From MySQL 5.1, non indexed data (i.e. the values in a kvp) can be stored on disk. This means that when they are read/written they are fetched from disk into an in-memory LRU cache in the same way as most databases. This allows data sets larger than the memory size to be handled by a single cluster node, at the cost of some performance. Persistence/Durability is the same, with Redo log flushed periodically etc.
Over time we will add support for disk-storage of indexed data (keys in a kvp), disk-durable transactions etc.
I take your point about complexity. Getting a system that has 'just enough' complexity to meet your needs is always hard. I think MySQL Cluster could suit some folks but it's not the simplest system out there.
Frazer
http://www.persvr.org/
http://groups.google.com/group/project-voldemor...
Rebalancing, lI believe, is the next feature to be released.
Both the partition-rebalance2 and protobuf branches look promising, so we'll just have to see.
Personally, not knowing Bob at all, I found his presentation to be useful as a good overview for people that haven't been playing around with the various packages (and it jibed well enough with my own experiences) - I think he was pretty up front about where he was approaching it from (as someone who needed a solution that worked and his experiences - not as any domain expert, whatever that means). Most of the data is going to be out of date anyway since projects have been moving pretty quickly. And the plain fact of the matter is that his presentation has gotten attention precisely because there's so little published out there. In that respect, I think that it's a pretty big contribution to the community and I wish there was *more* of that out there, not less.

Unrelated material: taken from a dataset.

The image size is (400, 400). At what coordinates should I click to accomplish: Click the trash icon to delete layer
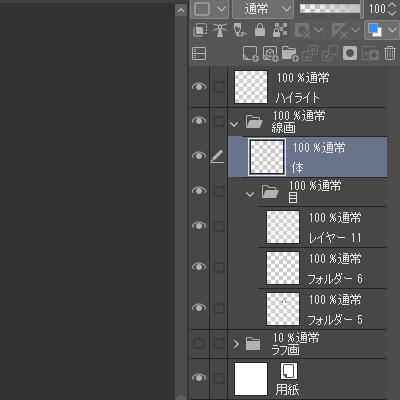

Anyway, if want to correct the errata in the presentation, why not just drop a line and it'd get fixed? If it just offends your sensibilities that "anyone" can go around, test some stuff and talk about it... well, that's err, usually how that works. At least he's put his real name to it (that's what I'm a firm believer in).

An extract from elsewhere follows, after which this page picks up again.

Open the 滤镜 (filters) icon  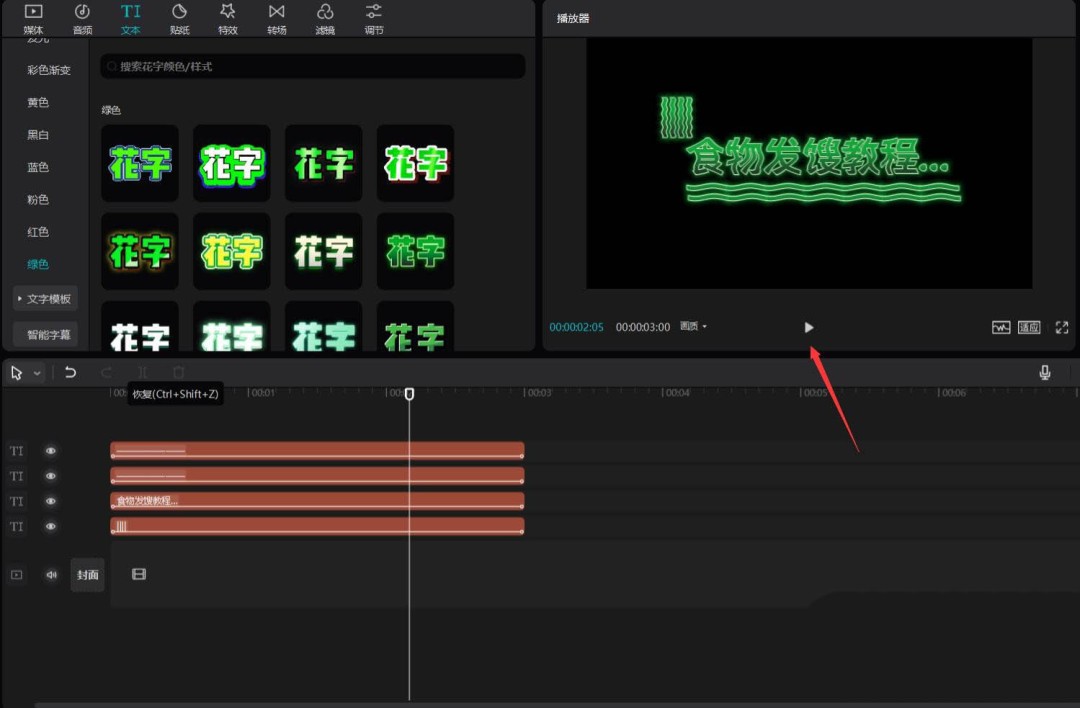(325, 12)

Anyway, since we've all said our pieces, I'd like to consider this conversation closed unless Bob jumps in. Life's too short.
cheers,
Terry
For the idle socket hanging issue, do you think it's an issue with pytyrant or tyrant itself?

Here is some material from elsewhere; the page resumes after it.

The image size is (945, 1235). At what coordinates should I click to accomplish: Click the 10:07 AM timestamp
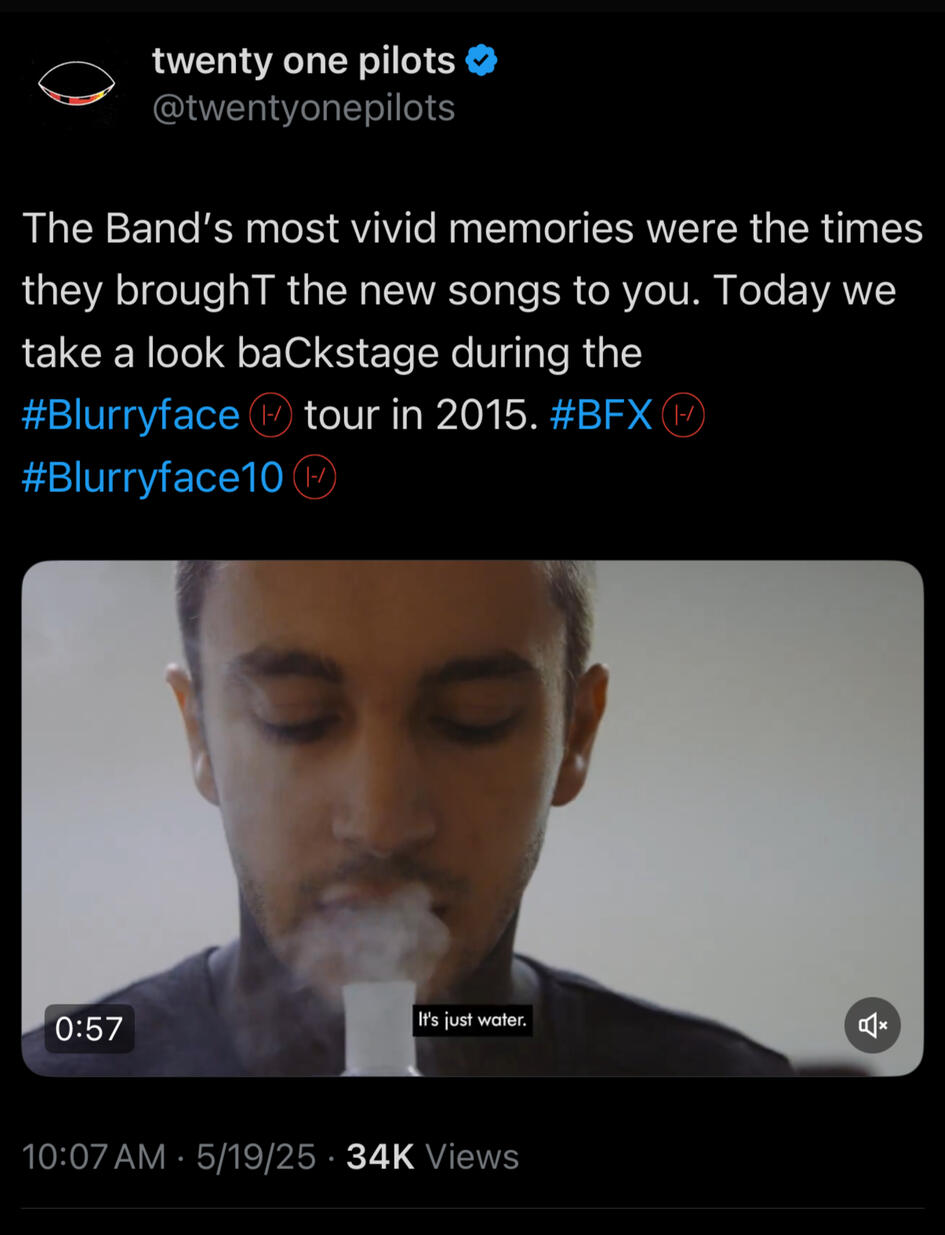93,1157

I submitted a patch to pytyrant that could potentially be related to it, basically the client hangs when the socket is closed (which could happen on idle connections.)
http://code.google.com/p/pytyrant/issues/detail...
See if it fixes your issue?
=wil
Rough comparison of MySQL performance against Redis performance
http://colinhowe.wordpress.com/2009/04/27/redis...
Probably similar numbers for other KVS... but yet to find out.
Will be looking at Tokyo Cabinet later and adding in a similar test :)
http://code.google.com/p/schemafree/
It uses Mysql as storage, has key based distribution, versioning, being able to make incremental changes to lists and other features. It has built-in integration with Memcached.
From what I have just learned seems I have been working on kind of Voldemort clone. I mean, working in isolation I've come to very similiar concept/architecture however still different. Nice :)
I know the pain of having to build my own fundamental library as what existed is just not quite what I needed.
On the topic of key/value stores you missed one which is a little more obscure but I like it a lot. SkipDB from the author of IO.